Riclassificazione dei reparti: La Medicina interna deve essere riconosciuta come reparto a medio-alta intensità di cura (richiesta dal 66,7% del campione), per allineare le risorse all’effettiva gravità clinica dei pazienti.

Integrazione Ospedale-Territorio: Un reale e strutturato coordinamento tra le strutture ospedaliere e la medicina locale (segnalato come urgente dal 44,4% degli intervistati).

Il punto focale della questione non risiede unicamente nell’aumentare in modo indistinto il numero dei professionisti, ma nel rimodellare l’organizzazione interna in base alla complessità reale dei degenti. La Medicina interna accoglie oggi soggetti prevalentemente anziani, fragili, affetti da multi-morbilità croniche i cui bisogni di cura vanno ben oltre la gestione dell’evento acuto.

Medici internisti, ‘rischio desertificazione degli ospedali è dietro l’angolo’

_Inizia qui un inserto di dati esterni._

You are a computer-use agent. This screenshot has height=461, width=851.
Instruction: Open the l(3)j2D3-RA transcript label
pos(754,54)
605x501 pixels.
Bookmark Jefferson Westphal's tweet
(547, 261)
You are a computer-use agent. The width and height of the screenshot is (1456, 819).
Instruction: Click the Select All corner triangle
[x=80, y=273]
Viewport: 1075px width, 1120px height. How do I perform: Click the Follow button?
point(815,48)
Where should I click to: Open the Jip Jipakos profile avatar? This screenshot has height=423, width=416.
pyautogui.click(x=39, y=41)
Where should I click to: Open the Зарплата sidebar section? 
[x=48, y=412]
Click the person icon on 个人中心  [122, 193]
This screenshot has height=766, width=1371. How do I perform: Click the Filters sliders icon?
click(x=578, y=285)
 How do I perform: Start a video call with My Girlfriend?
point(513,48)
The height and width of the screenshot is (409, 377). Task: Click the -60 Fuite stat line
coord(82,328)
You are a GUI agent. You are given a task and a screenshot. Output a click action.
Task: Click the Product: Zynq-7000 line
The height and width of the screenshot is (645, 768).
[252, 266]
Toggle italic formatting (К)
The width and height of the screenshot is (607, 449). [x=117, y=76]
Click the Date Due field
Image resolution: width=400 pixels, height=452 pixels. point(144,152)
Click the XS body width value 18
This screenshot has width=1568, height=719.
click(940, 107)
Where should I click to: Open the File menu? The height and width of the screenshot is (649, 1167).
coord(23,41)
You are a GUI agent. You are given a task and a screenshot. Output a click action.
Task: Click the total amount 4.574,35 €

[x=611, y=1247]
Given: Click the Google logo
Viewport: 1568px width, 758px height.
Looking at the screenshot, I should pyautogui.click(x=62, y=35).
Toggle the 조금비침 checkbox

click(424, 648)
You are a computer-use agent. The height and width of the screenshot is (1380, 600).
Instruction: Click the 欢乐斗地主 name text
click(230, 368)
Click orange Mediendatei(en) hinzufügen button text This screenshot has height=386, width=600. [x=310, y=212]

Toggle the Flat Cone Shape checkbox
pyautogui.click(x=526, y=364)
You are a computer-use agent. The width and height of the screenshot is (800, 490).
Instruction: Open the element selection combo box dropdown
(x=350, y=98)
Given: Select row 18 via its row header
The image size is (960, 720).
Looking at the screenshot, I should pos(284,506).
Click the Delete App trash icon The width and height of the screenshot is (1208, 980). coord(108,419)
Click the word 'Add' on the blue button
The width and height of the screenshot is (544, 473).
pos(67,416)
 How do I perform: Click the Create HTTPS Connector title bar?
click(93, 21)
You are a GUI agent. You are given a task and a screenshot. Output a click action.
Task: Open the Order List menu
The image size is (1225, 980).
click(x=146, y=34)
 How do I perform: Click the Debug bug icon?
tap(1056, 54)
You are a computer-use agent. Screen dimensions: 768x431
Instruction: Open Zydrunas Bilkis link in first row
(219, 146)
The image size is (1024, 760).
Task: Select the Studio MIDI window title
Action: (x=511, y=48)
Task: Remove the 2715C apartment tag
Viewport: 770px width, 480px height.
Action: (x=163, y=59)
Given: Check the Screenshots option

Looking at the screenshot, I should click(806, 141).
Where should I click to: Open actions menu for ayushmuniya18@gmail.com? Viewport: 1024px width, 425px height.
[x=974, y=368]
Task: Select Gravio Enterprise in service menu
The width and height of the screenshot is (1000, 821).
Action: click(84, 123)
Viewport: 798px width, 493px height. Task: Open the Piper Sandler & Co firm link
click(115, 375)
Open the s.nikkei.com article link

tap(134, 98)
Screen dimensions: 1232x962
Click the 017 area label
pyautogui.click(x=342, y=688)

“Il rischio di desertificazione degli ospedali italiani è dietro l’angolo” afferma il presidente della Federazione dei medici internisti ospedalieri (Fadoi), Andrea Montagnani, sulla base dei dati dell’indagine presentata in occasione del Congresso nazionale di Rimini dal 23 al 25 maggio. “I risultati dell’indagine – commenta Montagnani – indicano che la desertificazione dei nostri ospedali pubblici non è uno spettro agitato per interessi di categoria ma un rischio reale”.

Carichi di lavoro a volte insopportabili e incompatibili con un minimo di vita privata e familiare, scarse aspettative di carriera e condizioni contrattuali non degne della professione hanno già spinto circa 12mila medici negli ultimi anni ad abbandonare il servizio pubblico. Un vuoto che diventerebbe voragine se ora decidesse di passare dalle intenzioni ai fatti soltanto un terzo di quel 55% che ha manifestato l’idea di lasciare o per il pensionamento anticipato o per il privato oppure per l’estero“.

Come uscire da questa situazione – prosegue il presidente Fadoi – ce lo dicono gli stessi medici internisti, che indicano tra le priorità quella di assumere personale e creare un legame più solido tra ospedale e territorio con una regia che strategicamente potrebbe essere affidata alle medicine interne, che più di altre specialità si fanno carico di pazienti fragili e complessi. Ma proprio per gli internisti la priorità delle priorità resta quella di rendere coerente la classificazione delle medicine interne con le sempre più complesse funzioni assistenziali svolte”. Come indicano i dati allarmanti sul burnout, conclude Montagnani, “ne va della salute dei medici, ma in primis della qualità delle cure“.